ミハイル・グジーさんのお話 (前号の続き)



事故から数日後、原子力発電所の仕事に志願者が集められました。私は家族を親戚のもとに残し、事故処理に懸命に取り組むため自分の職場に戻りました。そこで私は、1986年から1998年まで働きました。仕事は、発電所内のケーブルや機械類の交換をすることでした。この期間に私達は数百キロ分にも及ぶ使えなくなったケーブルを交換しました。

作業は、時には1時間当たり被曝量が250ミリレントゲンから5000ミリレントゲンにもなる放射能環境下で、とてもつらくまた健康に悪影響のあるものでした。始めの頃は瓦礫を取り除くことからはじまり、どんな仕事もしなければなりませんでした。仕事は交代制で、2週間働いては、2週間は休み、1日の仕事は12時間続きました。 最後のころ、自分が病気になったこに気づきました。足の自由が利かないことが頻繁になり、歩けなくなり、それから肺を病んで入院しました。

病院には1年間入院し、多額の薬代がかかりました。事故後、チェルノブイリ原発で働いていた多くの人々がこのような境遇に見舞われました。病気になってからは、医者に原発で働き続けることを禁止されました。この原発事故は、私達家族やウクライナ全土に深い傷跡を残しました。私は、働けない体になりました。

長年一緒に働いた多くの同僚が、今はもうこの世におりません。何人かは大量の放射能被曝のために死亡しました。私の組織では、50人が事故後に亡くなりました。家族のなかでは、子どもや孫が頻繁に病気になります。1994年には、妻、マリアドミートリブナが病気になりました。彼女の肝臓に腫瘍が見つかり、緊急手術を受けなければなりませんでした。

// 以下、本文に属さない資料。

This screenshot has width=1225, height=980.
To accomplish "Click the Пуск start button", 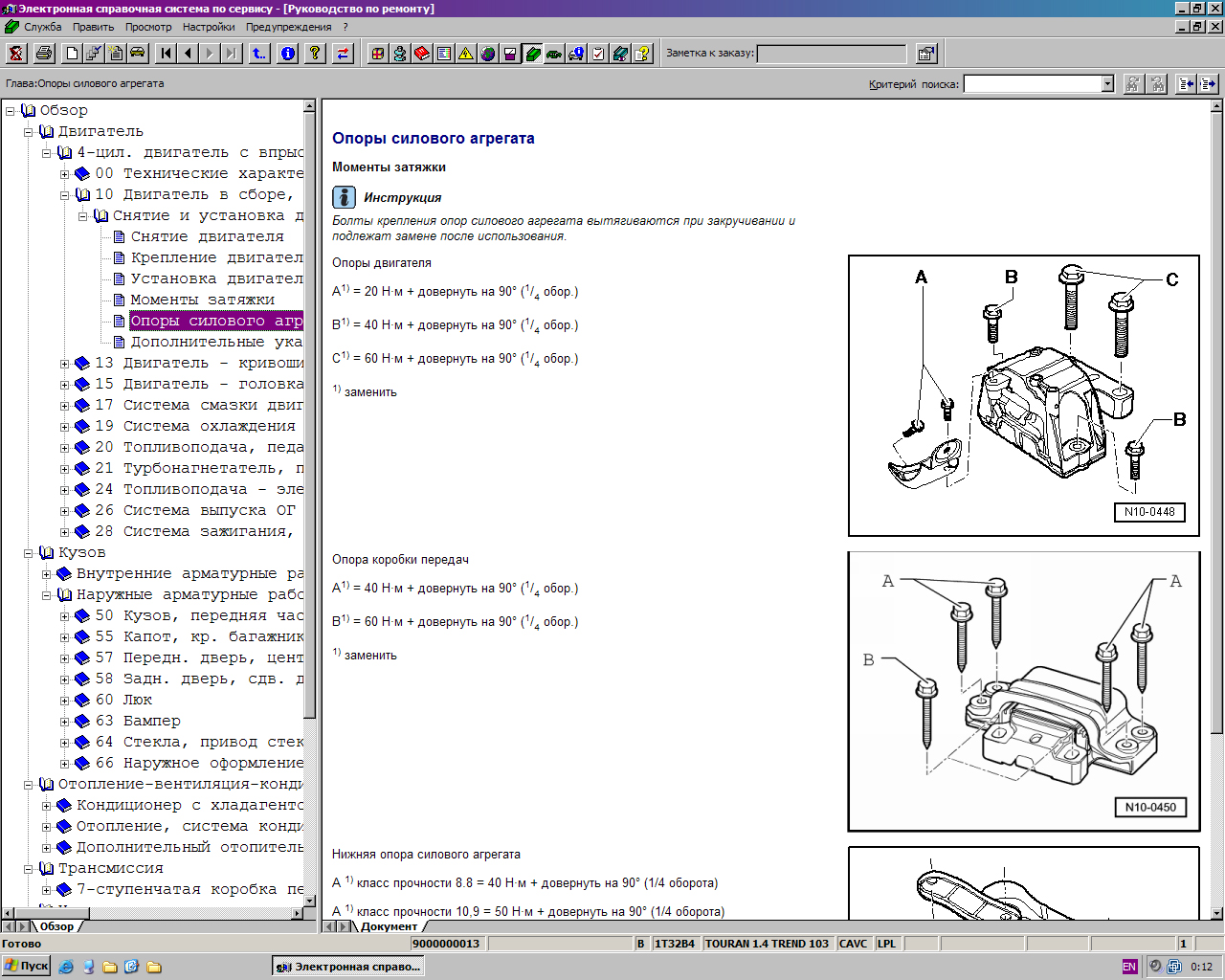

そして、とりわけ幼かったカーチャとナターシャの問題に触れないわけにはいきません。なにしろ、カーチャは生後1か月、ナターシャは6歳だったのですから。彼女達は幼い頃、様々な困難に遭い、病気になりました。実際に、何度も子ども用の療養施設に行きましたが、短期間の療養で健康を取り戻すことなどできるでしょうか。

チェルノブイリ原子力発電所の爆発を、私はウクライナ国民の悲劇であったと考えています。日本の人たちもかつて同様の核の悲劇を経験しています。それは広島と長崎の人々や被爆者だけでなく、日本の人、全てにとっての悲劇でした。日本の方々、そして世界中の人びとに対して、日本で、ウクライナで、そして世界中のどこでも2度と過ちが繰り返されないことを祈ります。私は日本のみなさまに幸せと健康をお祈りします。

ナターシャが病気の子どものために、役立つ活動ができるという運命に感謝しています。

そして重い病気を患ったり、事故後18年の間に両親を失い孤児になったりしてしまった同級生を助けるという、私達やナターシャの夢の実現を支援してくださったみなさまに感謝いたします。ありがとうございます。